Cook CE et al. Can a within/between session change in pain during reassessment predict outcome using a manual therapy intervention in patients with mechanical low back pain? Manual Therapy 2012
  • Within manual therapy interventions, there are within-session changes (improvement in pain and/or ROM that occurs within the same treatment visit), and between-session changes (changes that carry over to subsequent visits).
  • the extent of change that is necessary for clinical relevance, specifically with association to long-term improvement in report of function in pts who demonstrate a concurrent within/between-session change has yet to be investigated.
  • The first objective was to determine if within/between session changes were significantly associated with functional outcomes, pain, and self-report of recovery in pts treated for low back pain. The second objective was to determine the extent of change needed for a within/between session change with association to function.
  • The RCT employed investigated the use of both thrust and non-thrust manipulation on a population of pts w/ LBP. Both groups received a standard evaluation and then one of the two forms of manual therapy. The treatments used were meant to reflect a "real world" treatment environment in order to enhance external validity.

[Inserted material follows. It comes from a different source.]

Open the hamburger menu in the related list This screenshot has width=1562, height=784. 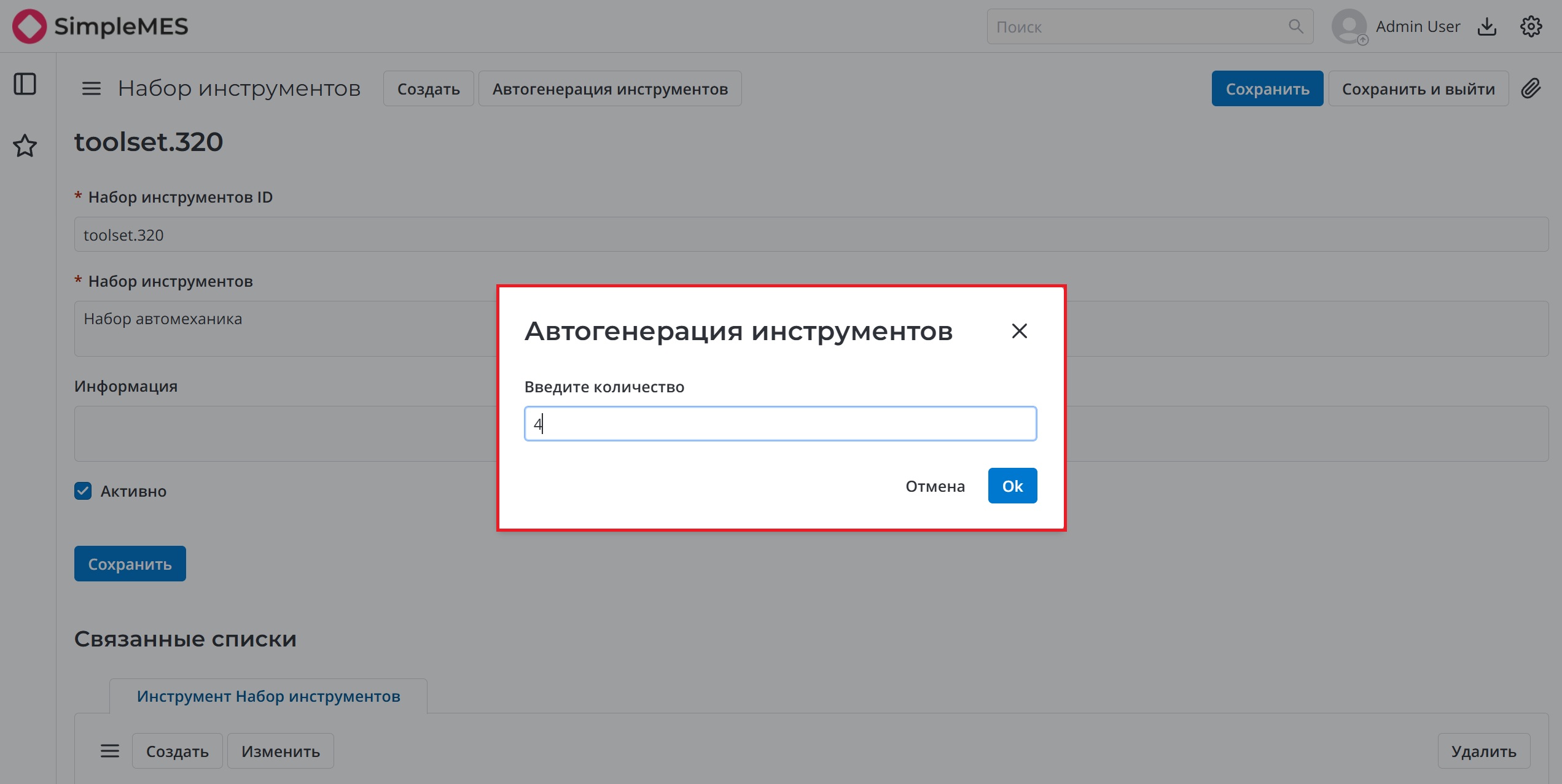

  • Participants in the study were from 14 different outpatient physical therapy clinics aged 18 yrs or older with mechanically reproducible LBP. Inclusion criteria included a within-session change in pain or ROM during the manual therapy assessment phase, specifically, passive accessory mobility testing.
  • All pts were treated by 14 physical therapists all with extensive manual therapy training and experience who had also undergone standardized training specific for this RCT. The standardized manual therapy evaluation required a comparable response by the pt of their chief complaint of symptoms with either central or unilateral p-a mobilization.

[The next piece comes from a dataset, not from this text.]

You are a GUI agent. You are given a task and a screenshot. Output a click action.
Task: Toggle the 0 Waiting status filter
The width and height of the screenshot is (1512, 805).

  • Pts were then randomized to receive either only thrust or non-thrust manipulation for the first two visits along with a standardized home exercise program. In order to replicate actual clinical practice, the treating clinician was able to select the technique for either thrust or non-thrust manipulation that they felt would most benefit the pt. The technique was not directed to a pre-selected level, but rather to the level identified by the therapist as producing the pts symptoms.

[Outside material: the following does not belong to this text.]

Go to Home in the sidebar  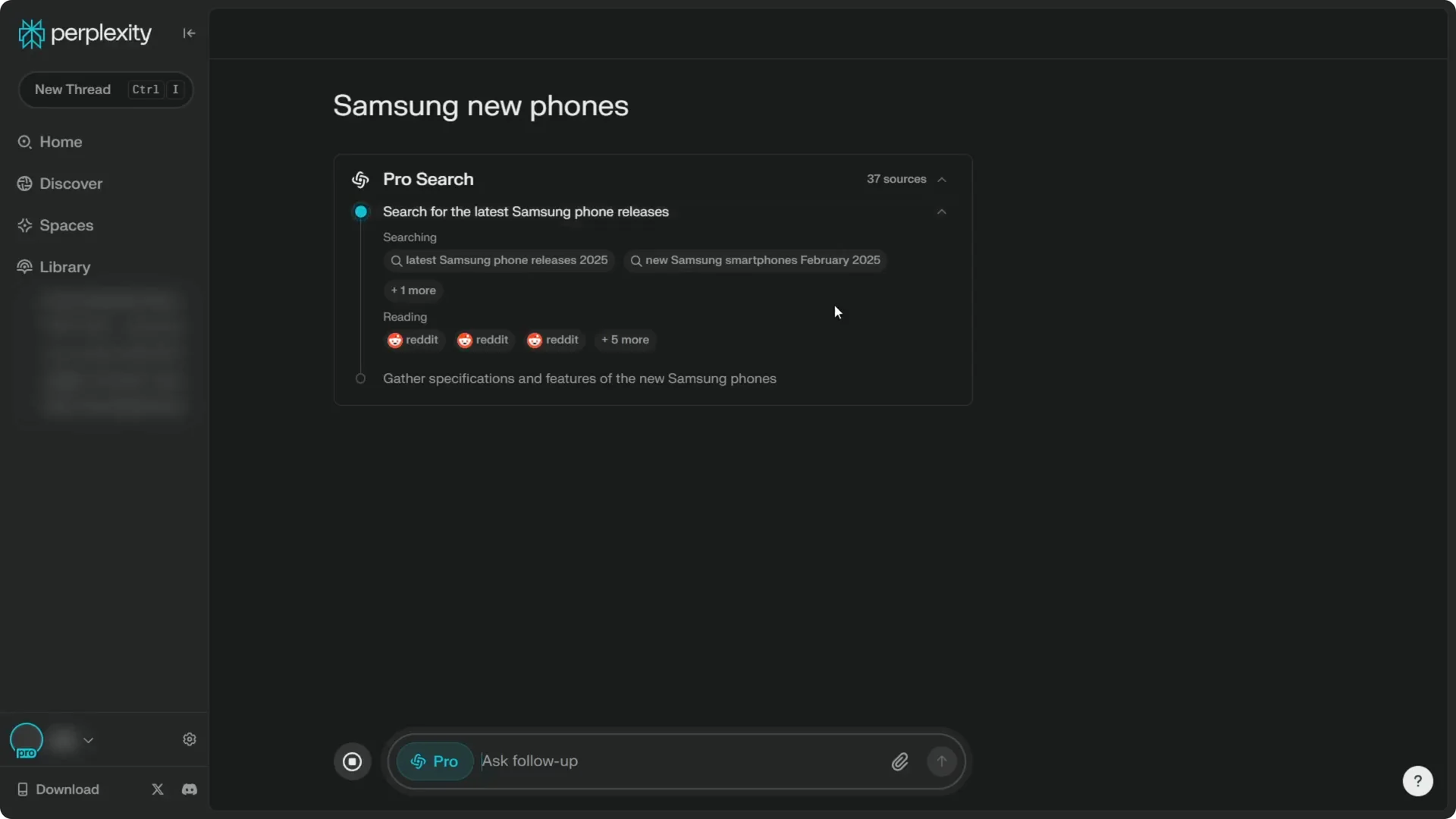tap(61, 142)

  • Within/between session findings were significantly associated with pain change but not perceived rate of recovery. A within/between session report of pain reduction of 2 points or greater was associated with a > 50% reduction on the ODI.
  • The findings in this study suggest that within/between session changes is significantly associated with improvement in function is is different to that of prior research in this area. One reason for this may be that this study employed a consecutive within/between session change model whereas other studies have only used either one or the other.